Well, the pizza just gets better after the sun goes down. Aliyah and I are daily customers at one of the wonderful little bakeries in this simple little town. They make the most incredible zucchini and white sause pizza about the size of two healthy slices for only $.70 Euro. (1.00) The only trouble is that the store down the street from them makes a better one. The one common thread throughout all of Italy seems to be a love of carbohydrates. Protein is hard to find, let alone order, unless you want to step into the pork and beef world. Breakfast means some form of cappucino and a pastry. The cafes are the backbone of the gastronomic world here. They cover all needs from morning until late at night: The cappucino scene turns into the pizza scene, then the gelato scene, and then the alcohol scene, and then the late night dinner scene. Of course, we are here in the tuna capital, and the tuna is ridiculously fresh, served with drizzles of olive oil and a bit of oregano. (Aliyah did point out that they never seemed to use oregano in Tuscany, but here it is used extensively.)
On Saturday night the one piazza in town and all of the surrounding streets are blocked off from the little traffic there is here, and it seems as if everyone brings their kids, dates, grandmoms etc. to hang out and eat. The cafes, gelaterias, and restaurants all have outside seating, so it is quite an enjoyable time, made even more enjoyable by the animated conversational style and potentially explosive nature of the Italians. Aliyah loves to hear the kids talking and working things out, because they seem to use so many words and hand gestures, and are so flamboyant. If our communities were built around piazzas, we would have much greater social networking with our neighbors. Of course, it wouldn't hurt to have numerous outdoor eateries either.

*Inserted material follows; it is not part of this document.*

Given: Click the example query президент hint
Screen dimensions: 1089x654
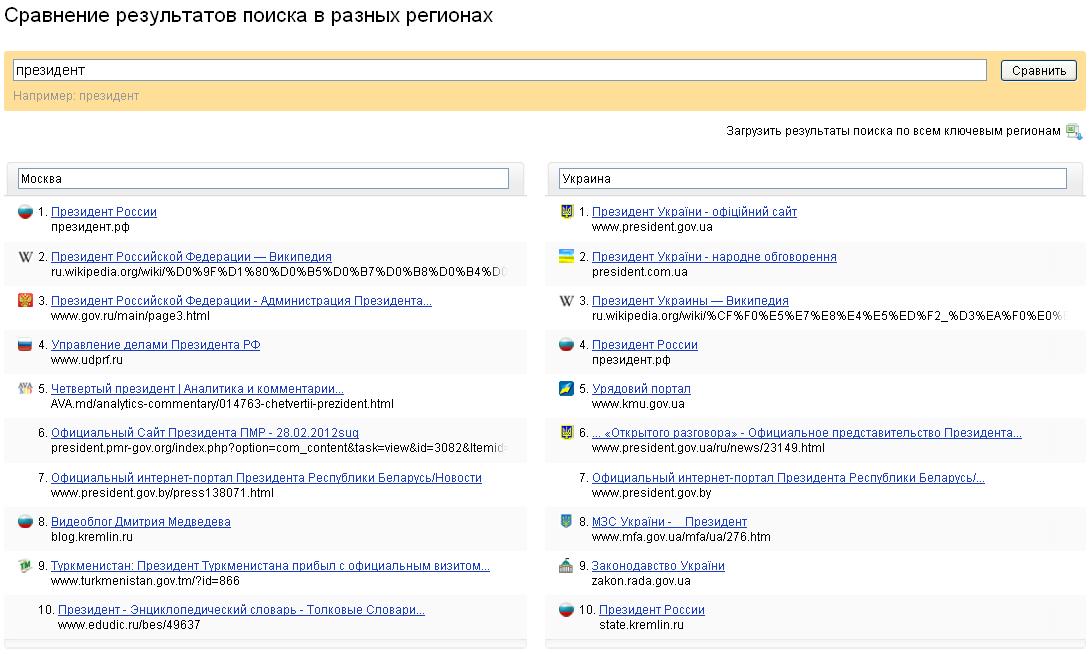Looking at the screenshot, I should [x=109, y=96].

Today Aliyah and i rented a Vespa for the day and took off to explore the island and find some beaches. The island is mostly jagged rock shoreline, so the beaches are not everywhere. The island itself is a floral wonder, and even the weeds seem to boast the most brilliant colors. There are lemon, orange, olive, almond, and countless other fruit and nut trees, and the farming is extensive with the freshest artichokes ever. We have also not had a tomato that was not perfect since we have been here. The Capreze salads are amazing, some are even served with the freshest and lightest ricotta I've ever had. Aliyah also pointed out that she never had so many dishes or sweets with ricotta in Tuscany, but she is making up for it in Sicily and the Egadi Islands. I can eat and eat, but I call her the Little Horsey That Could because she is holding her own and enjoying every moment of it. After all, this is the culture that exists here: To eat a little now, eat a little later, eat a little bit more, and then maybe even a little bit more after that!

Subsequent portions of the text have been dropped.